## [EXERCISE INSTRUCTIONS]
Once you find a line containing the word "resolution" in the entries below, copy it.
╭─ TASK INPUT
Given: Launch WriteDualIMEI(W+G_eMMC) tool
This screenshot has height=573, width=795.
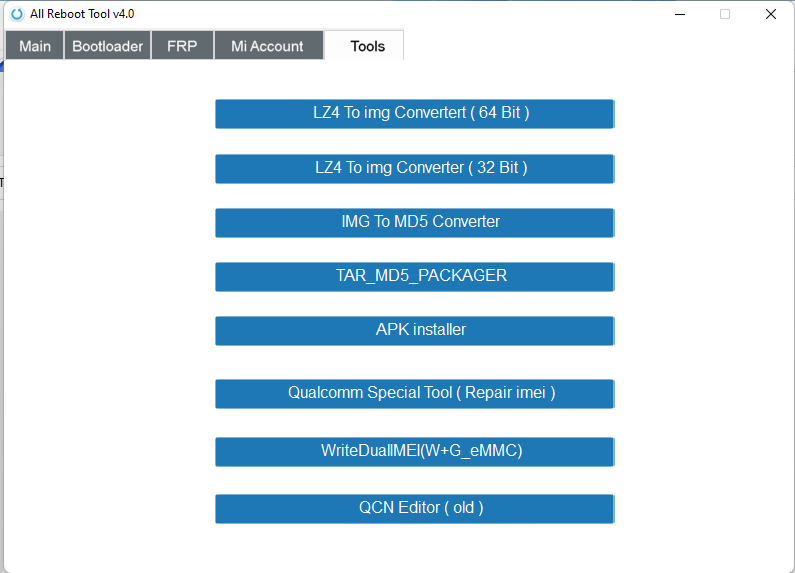Looking at the screenshot, I should tap(414, 451).
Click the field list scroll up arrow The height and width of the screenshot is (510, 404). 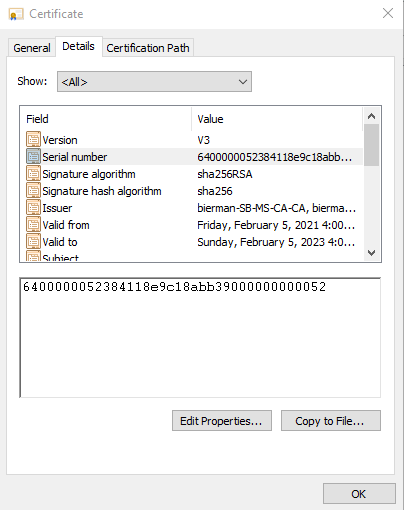tap(371, 116)
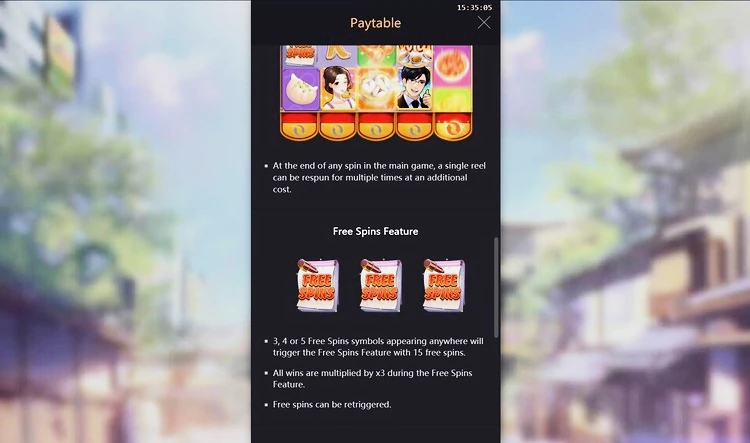Click the text about the x3 multiplier

click(372, 378)
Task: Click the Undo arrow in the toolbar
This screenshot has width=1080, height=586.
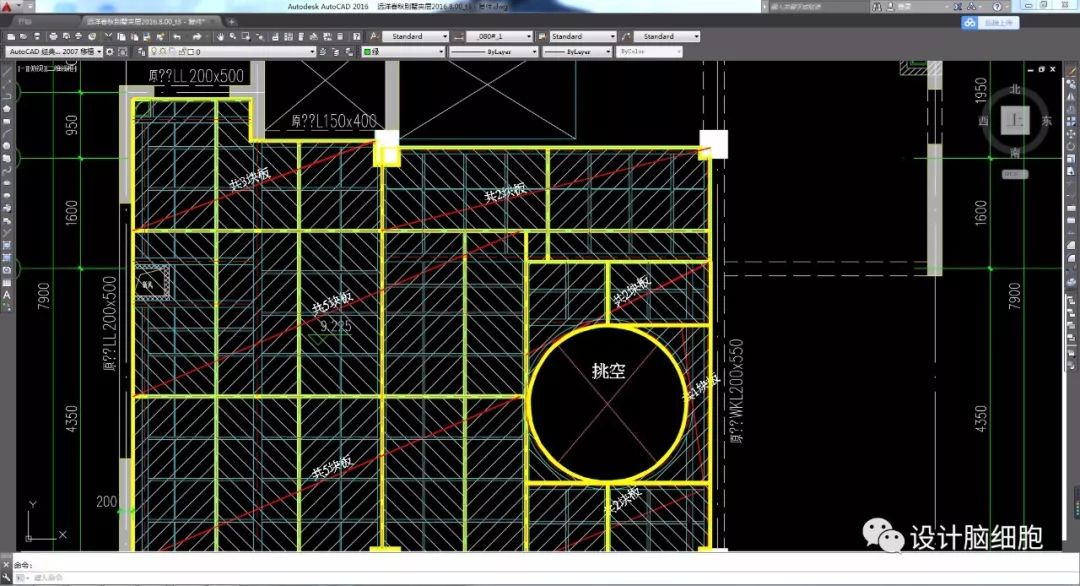Action: click(177, 36)
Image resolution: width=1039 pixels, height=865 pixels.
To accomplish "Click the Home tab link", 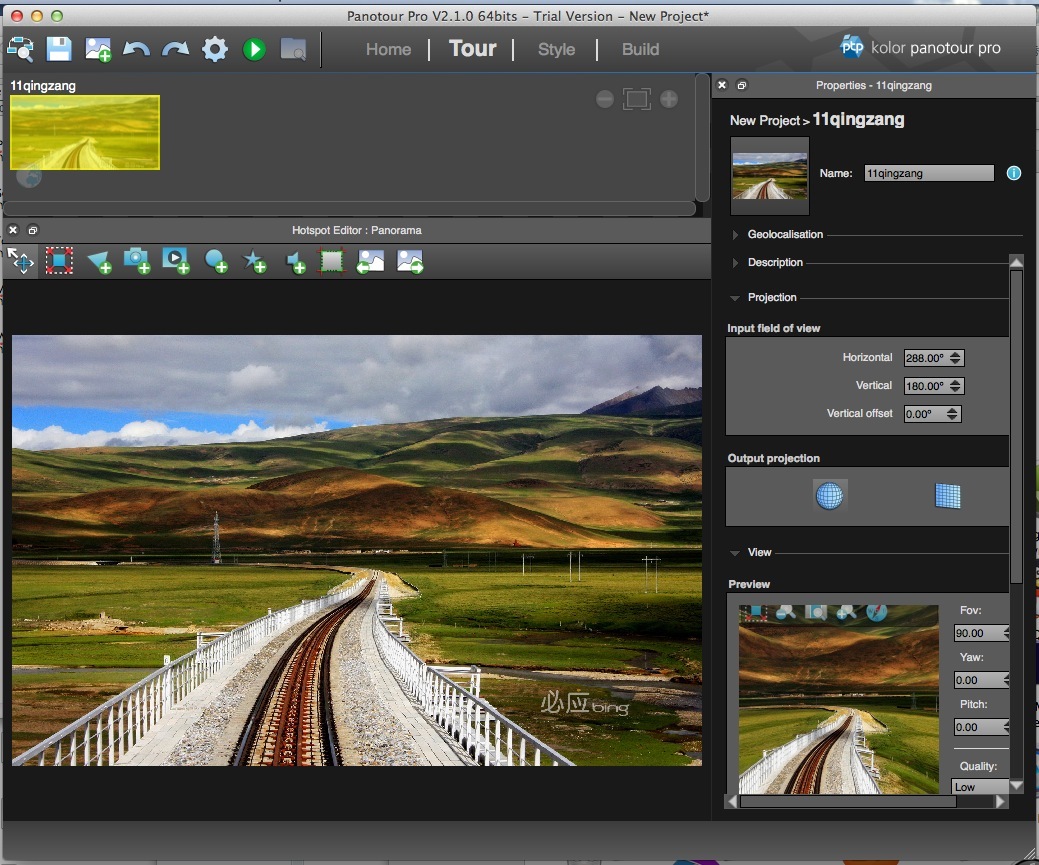I will pyautogui.click(x=388, y=49).
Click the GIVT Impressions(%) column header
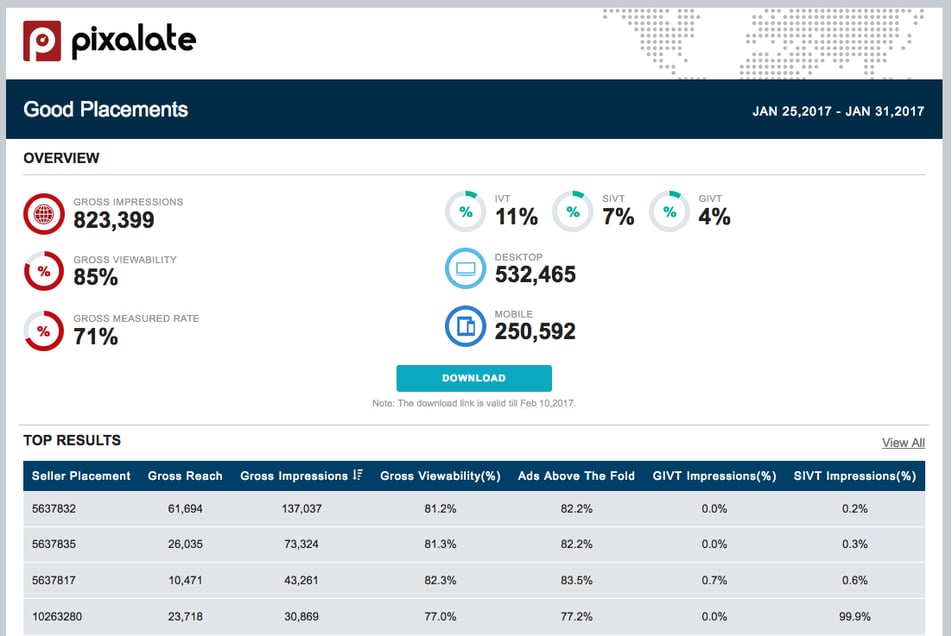Screen dimensions: 952x636 click(714, 476)
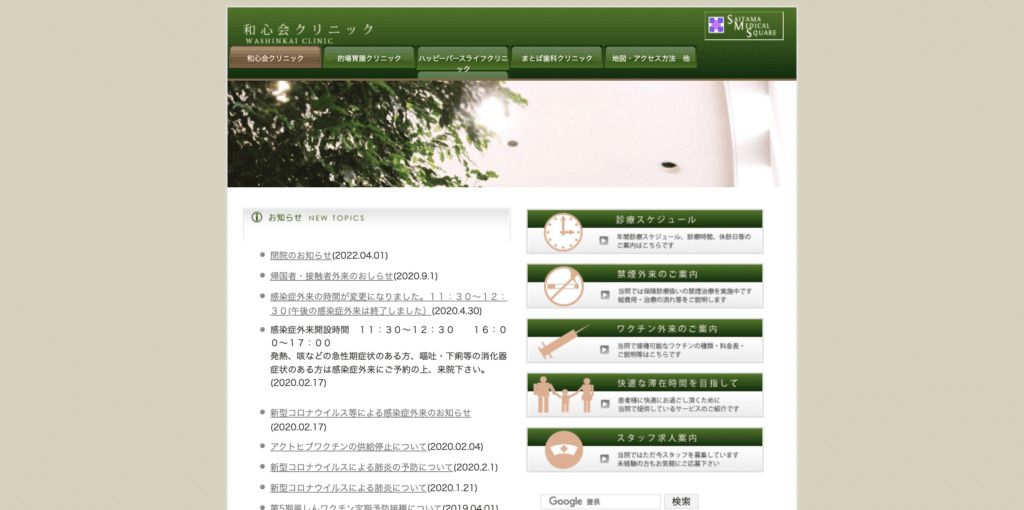Select the ハッピーバースライフクリニック tab
The image size is (1024, 510).
[463, 60]
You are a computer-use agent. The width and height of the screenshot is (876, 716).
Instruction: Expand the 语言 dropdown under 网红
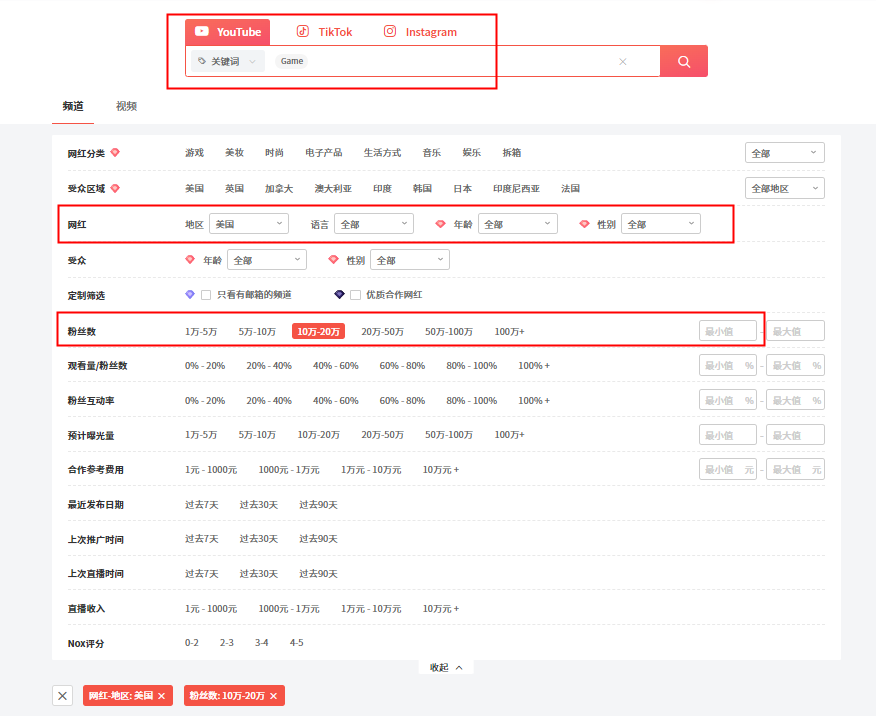click(x=373, y=224)
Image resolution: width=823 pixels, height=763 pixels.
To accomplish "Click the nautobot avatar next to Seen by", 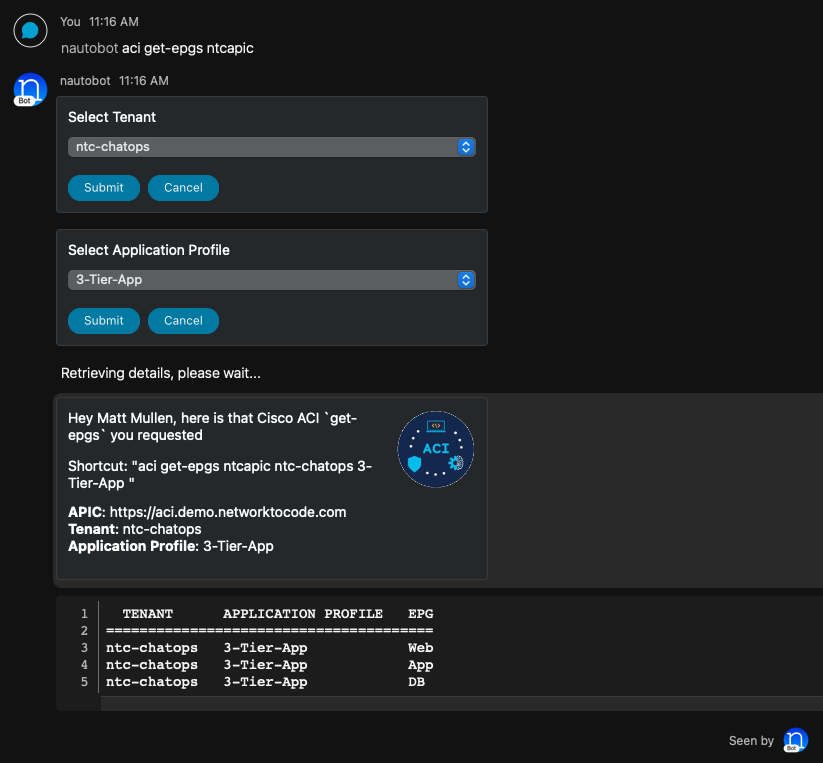I will tap(795, 741).
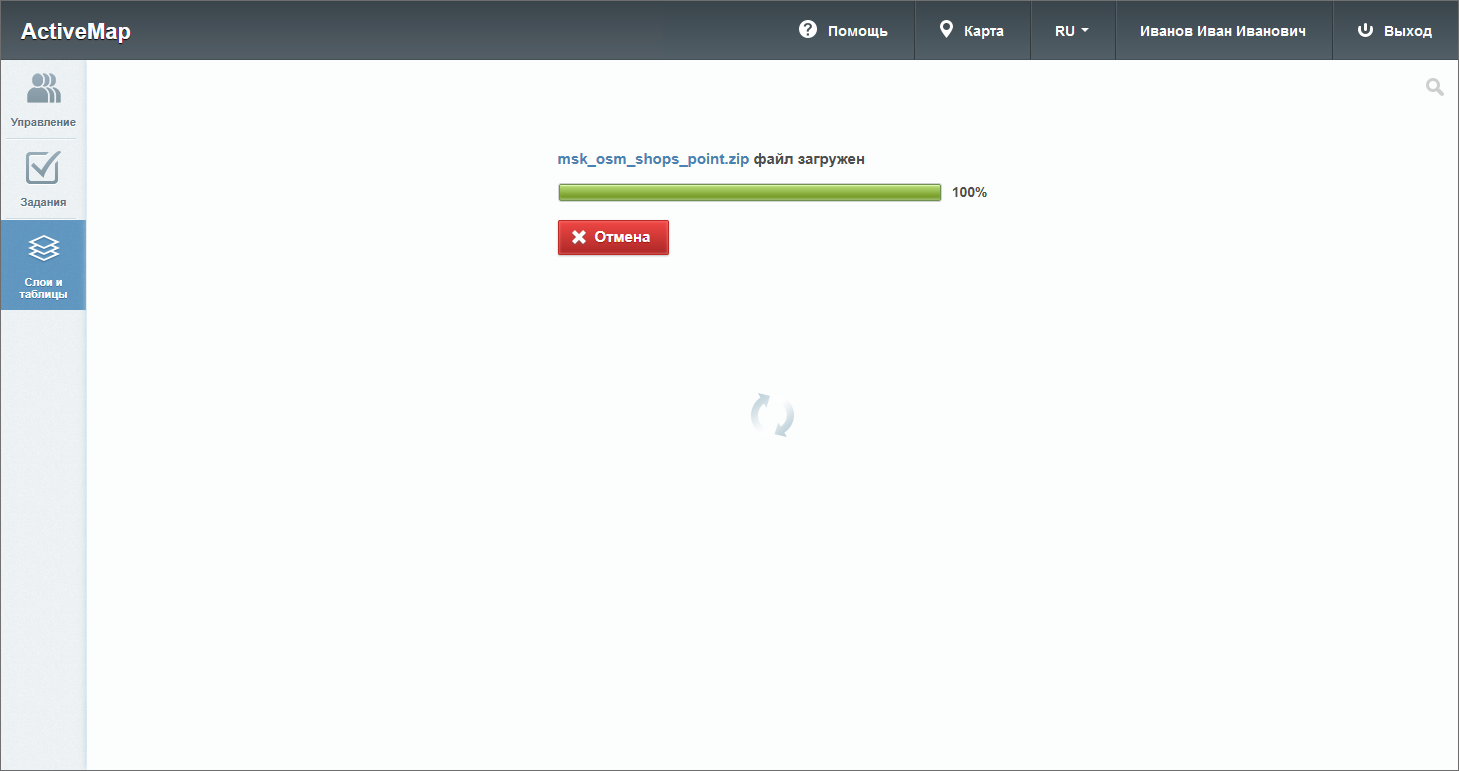Click the Выход logout text

pos(1407,31)
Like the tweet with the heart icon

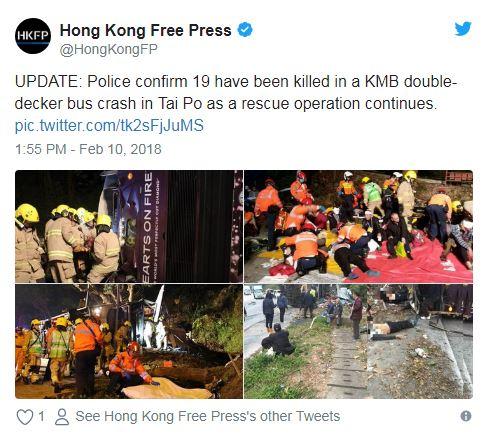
╰─
## [ANSWER TO THIS PROBLEM]
Image resolution: width=1039 pixels, height=865 pixels.
Image resolution: width=823 pixels, height=763 pixels.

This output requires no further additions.